▶ [What you should do]
Answer these questions from the shopping-hobby text below.
(a) How many minutes of watching Eastenders does the writer compare with reading fashion blogs?
(b) Whom does the writer risk sounding like when advising Isabella to talk to her fiance?
(c) What kind of shopping trip does the writer say does not fall into the "problem" category?

▶ [Text block]
########
Sometimes frivolous is just what you need, ya know? We can’t all be super-serious all the time, and actually, now I come to think of it, I can’t really think of anyone I know who has a hobby that could be described as a weighty, important or intellectual pursuit. (Now that I’ve said that, I bet dozens of you are going to comment saying “Actually, my hobby is giving money to charity and building houses for the poor with my own bare hands.”) Hobbies tend to be, by their very nature, fun, relaxing things that give you a bit of a break from the serious stuff for a while.
Some people watch a lot of TV. Some like football. Or knitting. Or…jumping out of planes. And some like shopping, and fashion. I don’t think the person who spends 30 minutes watching Eastenders is a better person than the one who spends the same amount of time reading fashion blogs, or vice-versa. (Unless the fashion blogs are mine, obviously, in which case fashion-blog-reading person WINS.) We all have things we like to do with our spare time and spare money, and as long as we’re not hurting anyone, what’s the harm? You could, in fact, argue that even a “traditional” hobby like… oh, let’s go with gardening again, shall we?…like gardening is “frivolous” too. You’re not saving the world, after all. You’re not grappling with quantum theory, or discovering the cure for cancer. Ultimately, what you’re doing is making your environment a little nicer and creating something that’s pretty to look at. Do you see where I’m going with this comparison.?
(Am aware I’m on shaky ground with the gardeners, here. Obviously if you’re a vegetable gardener you’re also putting food on your family, as a not-so-wise man once said. So you win. In this example, though, you’re just a regular gardener, with the flowers and the water features and stuff. But moving on…)
Of course, you wanted advice, and you got a rant. Sorry about that. Let’s see if I can rescue this now…
At the risk of sounding like Jerry Springer, I think the best advice I can give Isabella is to sit down and talk to the fiance. I mean REALLY talk. Honestly, his surprise at your love of shopping is… surprising to me. It’s hardly the most unusual thing in the world for a woman to enjoy, is it? It’s not like you’ve just confessed that your hobby is dressing hamsters up as the Beatles and making them dance, say. THAT would be weird. (Although also a little bit cool, it must be said. Assuming the hamsters were into it, obviously.) I think shopping is only really a “problem” for a relationship if you’re doing it aaaaallll the time, getting into debt over it, or sacrificing other things because you just. can’t. stop. shopping. Like, if you see the assistants in Topshop more than you see your friends and family, or you want to buy a house together but you can’t because you spent all your money on shoes and now the debt collector wants to have a “friendly word” with you. Or if it’s literally the ONLY thing in your cold, empty shell of a life. (Which for most of us, it isn’t, because we are modern women, which means we can enjoy shopping AND quantum physics. Well, some of us can. Liking clothes, though, doesn’t preclude you from ALSO having an interest in other things, although, for some reason, lots of people like to assume that it does.)
To me, a once-a-month shopping trip, with money you’ve saved up doesn’t really fall into that “problem” category, so I think you need to first of all find out what it is, exactly, that bothers him so much about your shopping, and go from there. Hopefully some of the points I’ve made here will be of some use to you, but if not, I’m hoping my readers will weigh-in here with some advice of their own. Because they’re cleverer than me, let’s face it.
########
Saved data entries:
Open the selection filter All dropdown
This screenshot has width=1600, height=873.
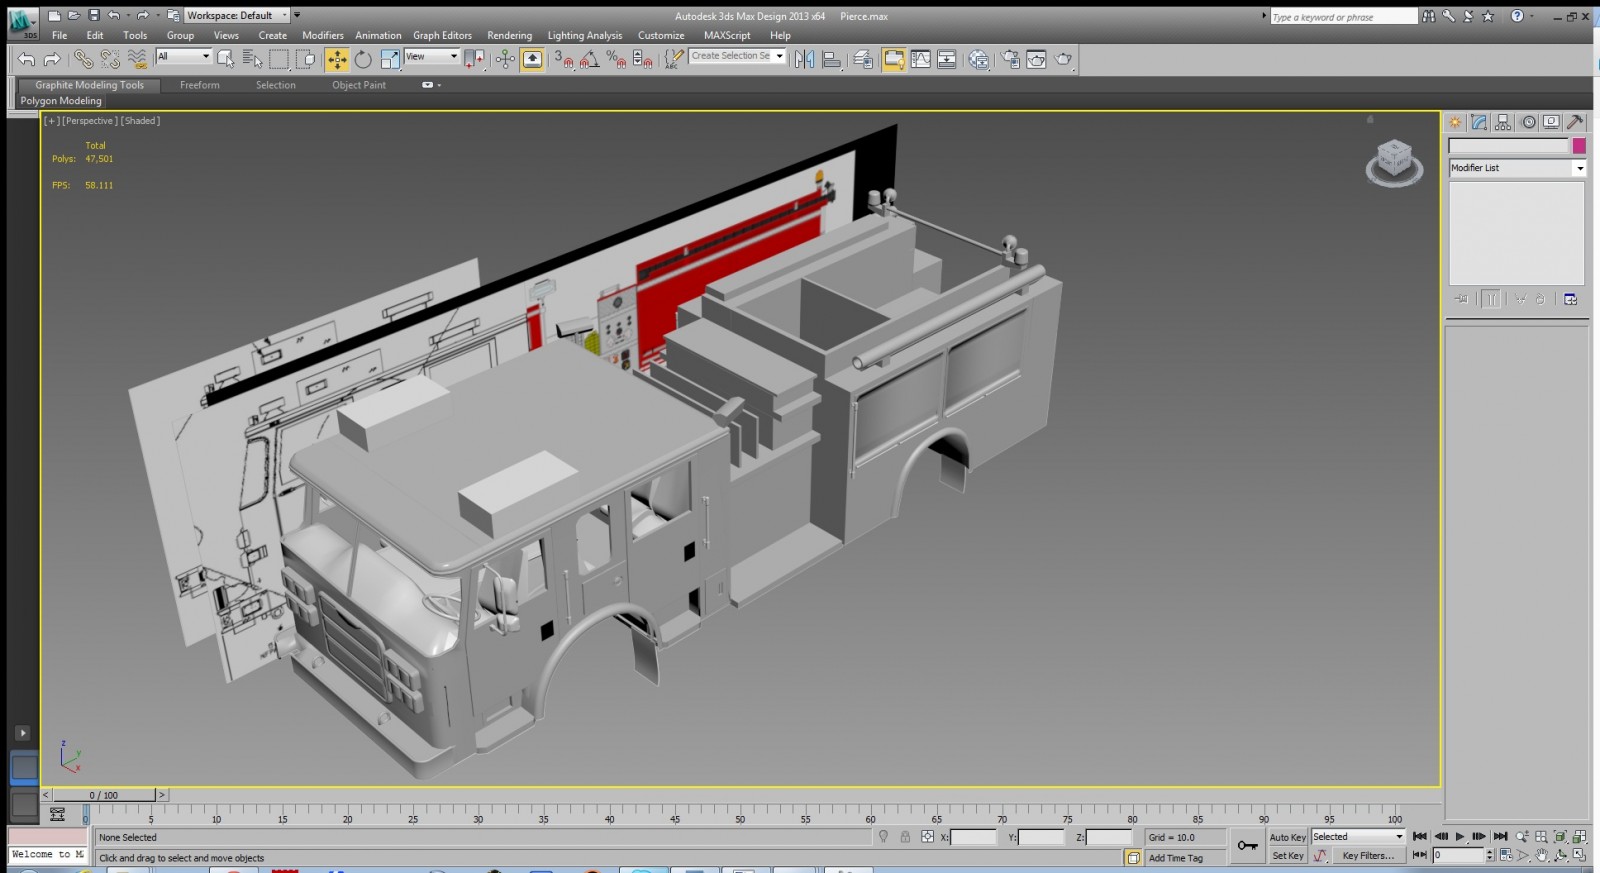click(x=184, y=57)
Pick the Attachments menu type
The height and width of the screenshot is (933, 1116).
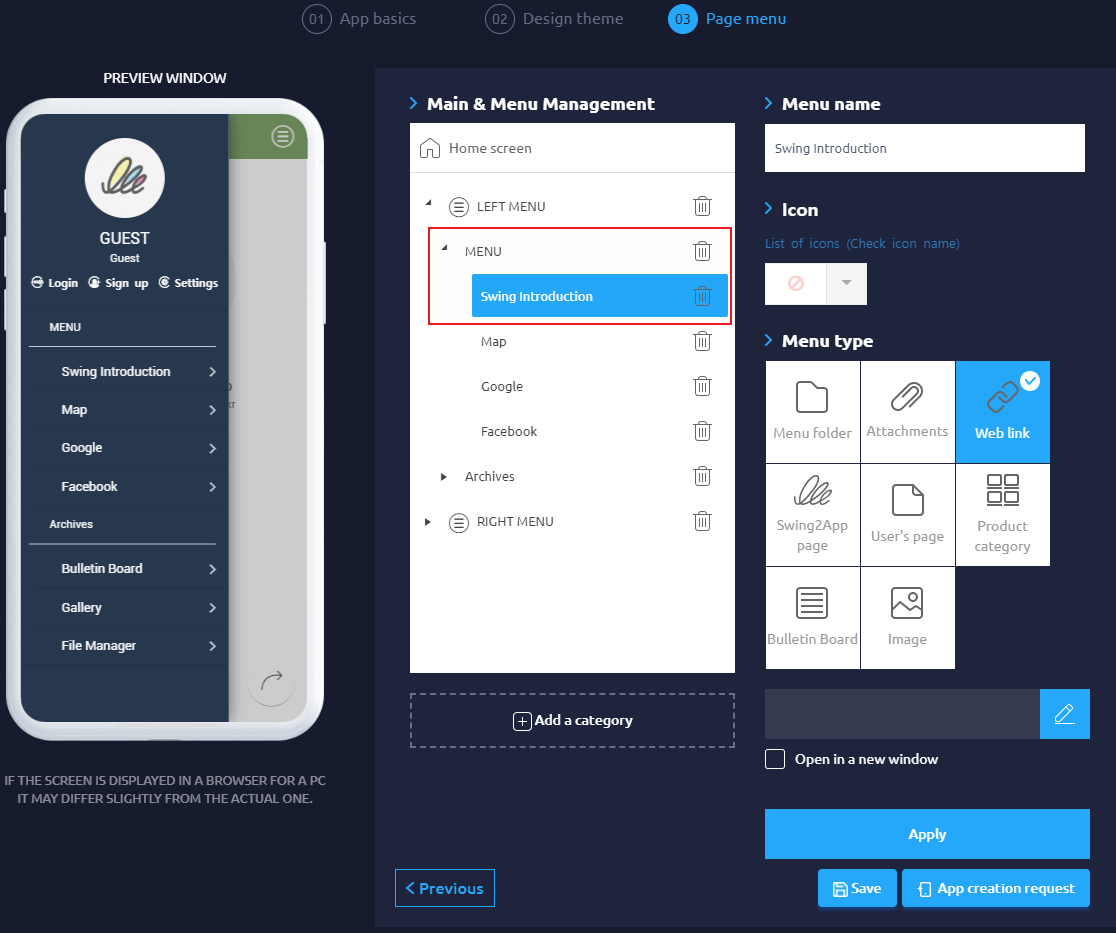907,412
########
▶ [Answer to the exercise]
(a) 30 minutes.
(b) Jerry Springer.
(c) A once-a-month shopping trip with money you've saved up.